English Deutsch Français Italiano Español Português 繁體中文 Bahasa Indonesia Tiếng Việt ภาษาไทย
All categories

I want to say this on my blog:

"We'll I guess, in a way, Lea and him do deserve each other."

Is that right "Lea and him" or "Lea and he"?

2007-04-21 04:19:18 · 6 answers · asked by mbm 2 in Society & Culture Languages

6 answers

Correct English would be "Lea and he", but with the level of formality of the sentence as a whole, "him" would be acceptable.

You want "well", not "we'll".

2007-04-21 04:23:37 · answer #1 · answered by Goddess of Grammar 7 · 3 1

He, not him.
He is nominative case, him is objective case. Since "he and Lea" are the subject of the dependant clause, he deserves the nominative case.
------
▶ **Written instruction A**
In the grammar discussion above, list each distinct word, phrase, or sentence that appears inside double quotation marks.
▶ **Written instruction B**
Write the next part of the grammar discussion about "Lea and him" versus "Lea and he," picking up right after its final sentence.

▶ **Provided data**
------
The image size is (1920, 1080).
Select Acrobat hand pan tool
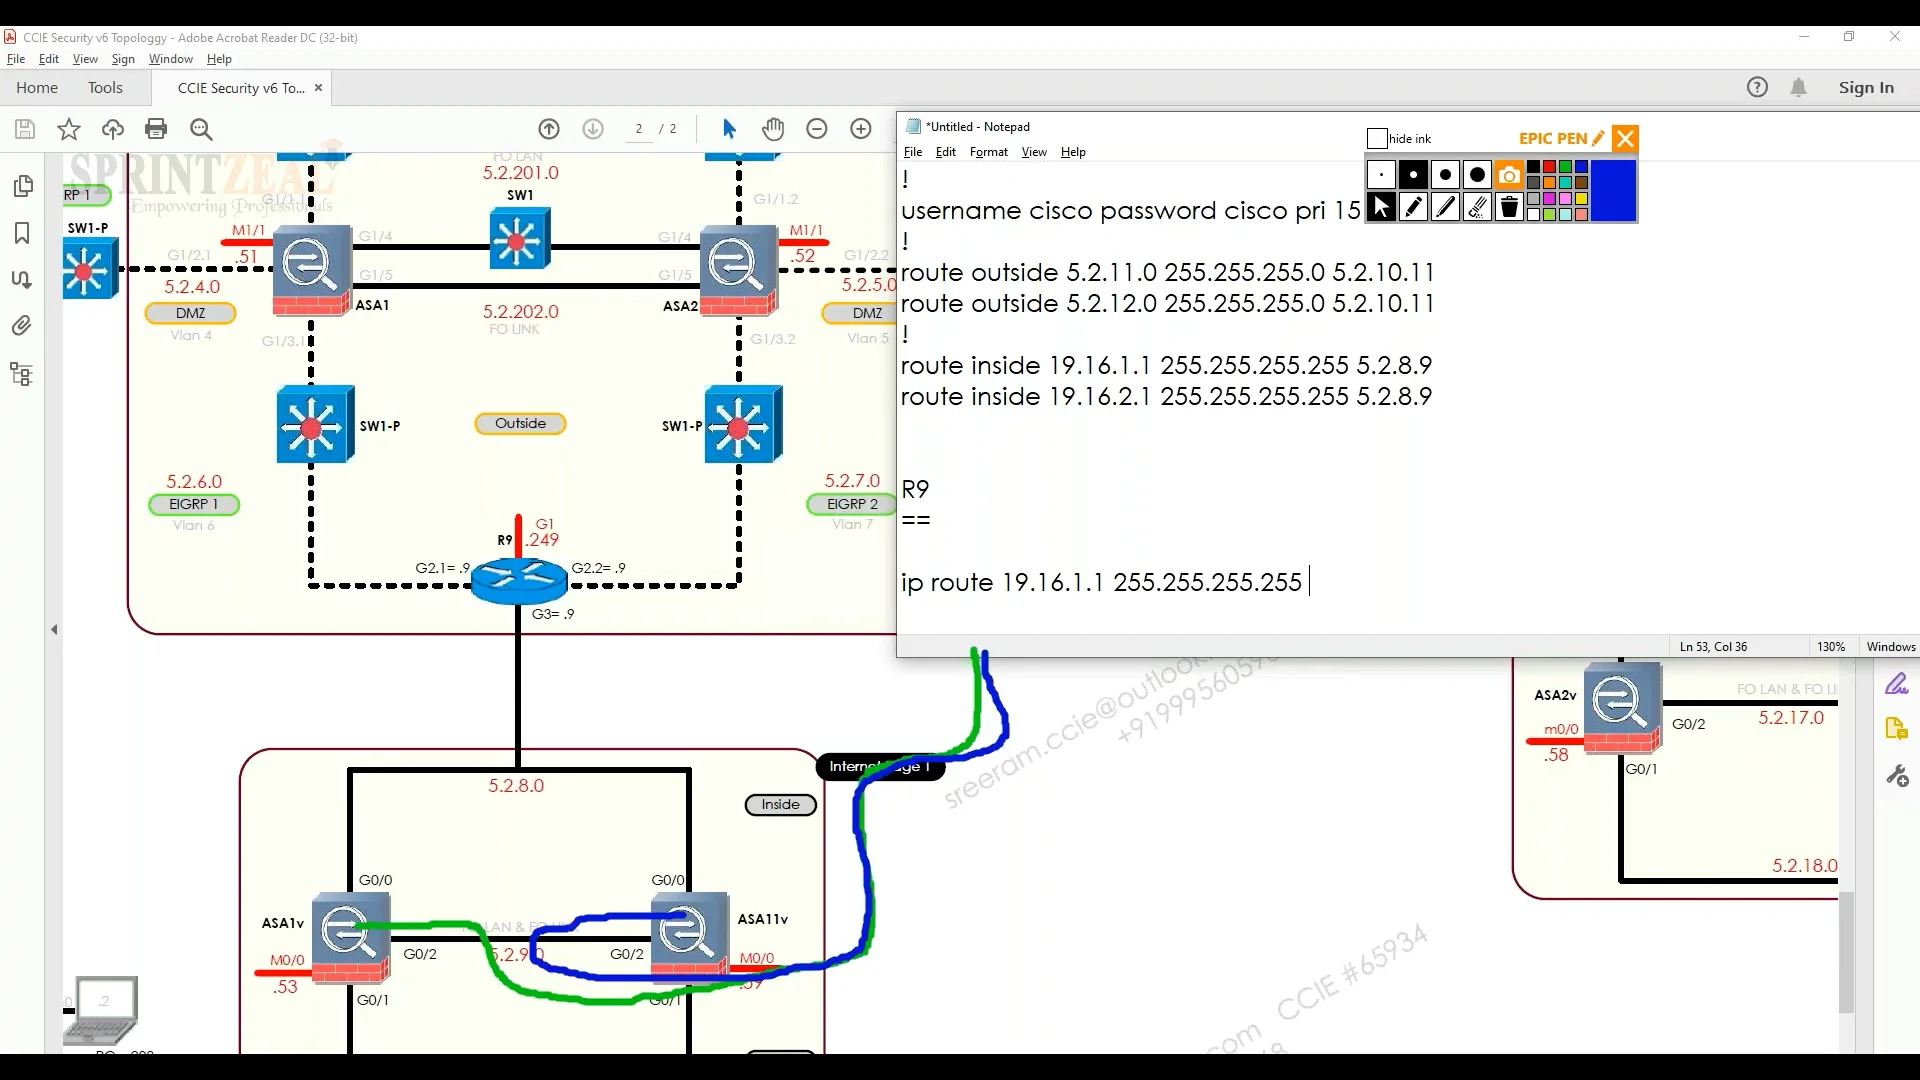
------
▶ **Written answer A**
- We'll I guess, in a way, Lea and him do deserve each other.
- Lea and him
- Lea and he
- him
- well
- we'll
- he and Lea

▶ **Written answer B**
Try dropping the rest of the sentence and say "him deserve" or "he deserves". "he deserves" sounds correct to a native English speaker, because the case agrees.
Also, you don't need the apostrophe in "well". We'll is a contraction for "we will". "We will I guess..." doesn't make sense, but "well I guess..." does.

2007-04-21 11:36:46 · answer #2 · answered by Joni DaNerd 6 · 1 0

"Well I guess, in a way, he and Lea do deserve each other."
it sounds better if you switch the pronouns around.

2007-04-21 11:23:50 · answer #3 · answered by sirladyolplover 2 · 4 0

Lea and he.

I'm glad you asked!

2007-04-21 11:23:52 · answer #4 · answered by Doethineb 7 · 1 0

i think that you have to say the person you are least conected with first. so him and lea would be more corect.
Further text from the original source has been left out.